As more police units arrived at the scene, Healey said they immediately secured the area — setting up roadblocks that shut down about a five-mile stretch of Highway 30. A large number of police vehicles and officers were at the scene within minutes of the shootout, and took up defensive positions on the fringe of the woods.

“I guess I was in the middle of the perimeter,” he said. “The [police] all started taking cover behind their vehicles with their weapons drawn, sort of trained on the edge of the forest across the road.”

The photographer said he did not catch a glimpse of Matt either before or after the shooting, though a police officer remarked that the escaped prisoner was discovered in a camper in the woods when he was approached by police.

“The [escapee] they shot was in a trailer or something,” Healey said. “They spotted him in a trailer and he approached somebody … and they just unloaded.”

Healey, who was the only member of the media inside the police perimeter — and virtually the only civilian there aside from a few neighbors — said he was asked to leave the area before Matt’s body was removed from the woods. But not before he was able to capture the intensity of the scene through his camera lens — which amounted to one half of the conclusion of a jailbreak that has made national headlines for three weeks.

“The helicopter and the police vehicles whipping by. The police taking cover behind their vehicle doors with their weapons drawn. The SWAT team entering the trail head with the dogs,” Healey said, describing the images he captured.
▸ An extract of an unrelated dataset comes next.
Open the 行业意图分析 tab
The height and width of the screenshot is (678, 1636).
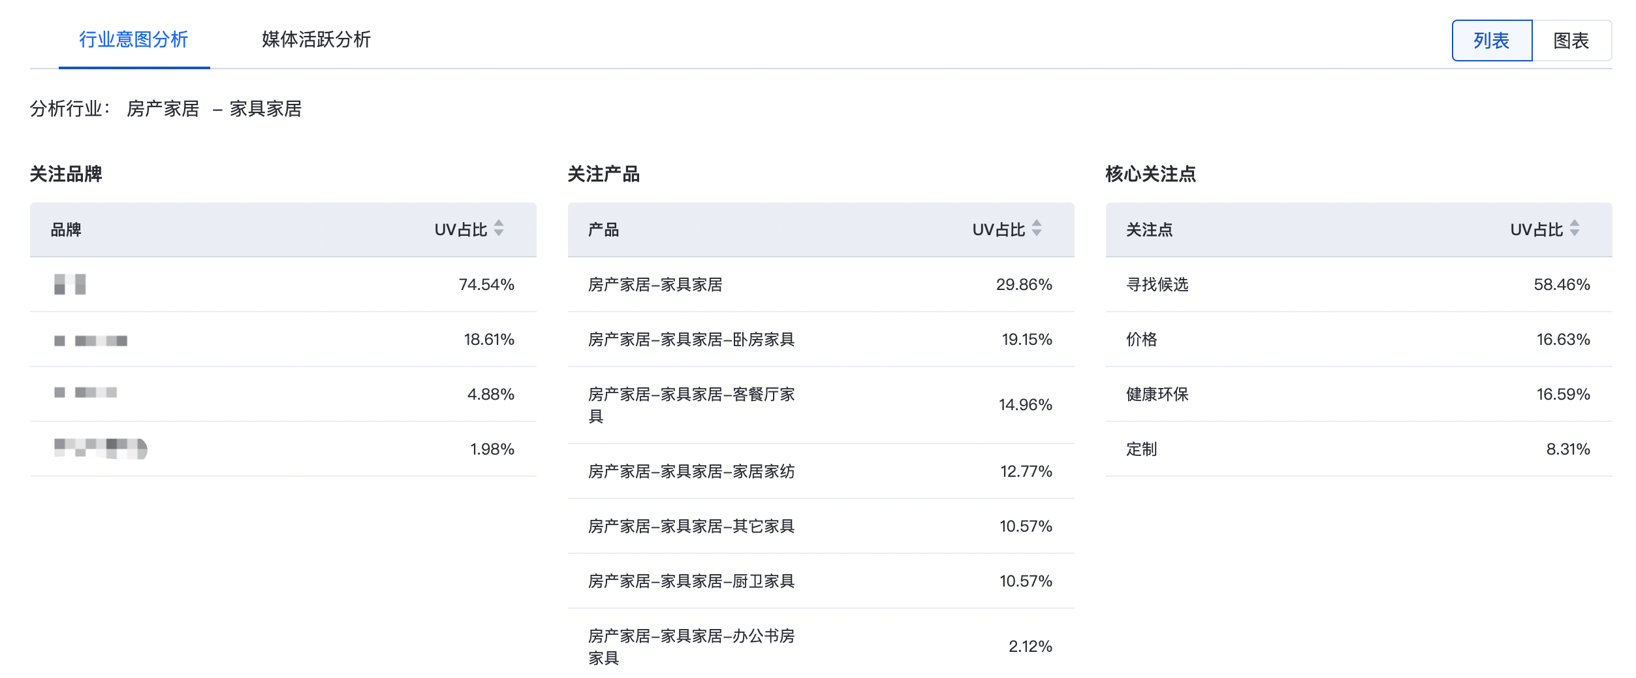(134, 39)
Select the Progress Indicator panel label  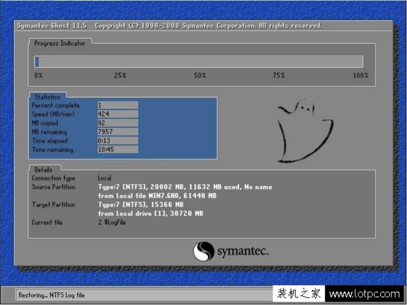(x=60, y=43)
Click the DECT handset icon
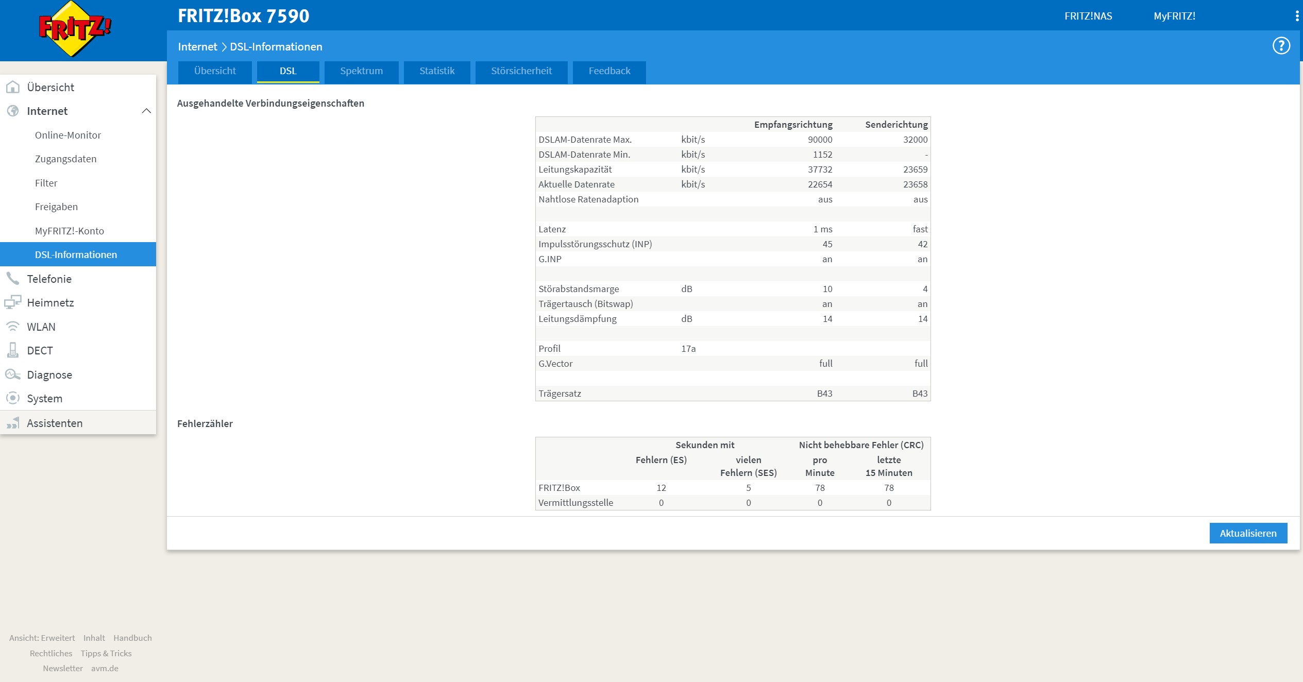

“It was obvious that the police were very serious about what they were doing, and not taking any chances.”

Healey, who lives in Boston, had followed police across New York state for multiple days this week photographing the manhunt for UPI — but said Friday there was “a different sort of feeling in the air.”

“When I heard the ‘shots fired’ over the radio, a forest ranger turned around and looked at me and … raised an eyebrow, you know, like ‘whoa,'” he said.

“You knew something was finally happening.”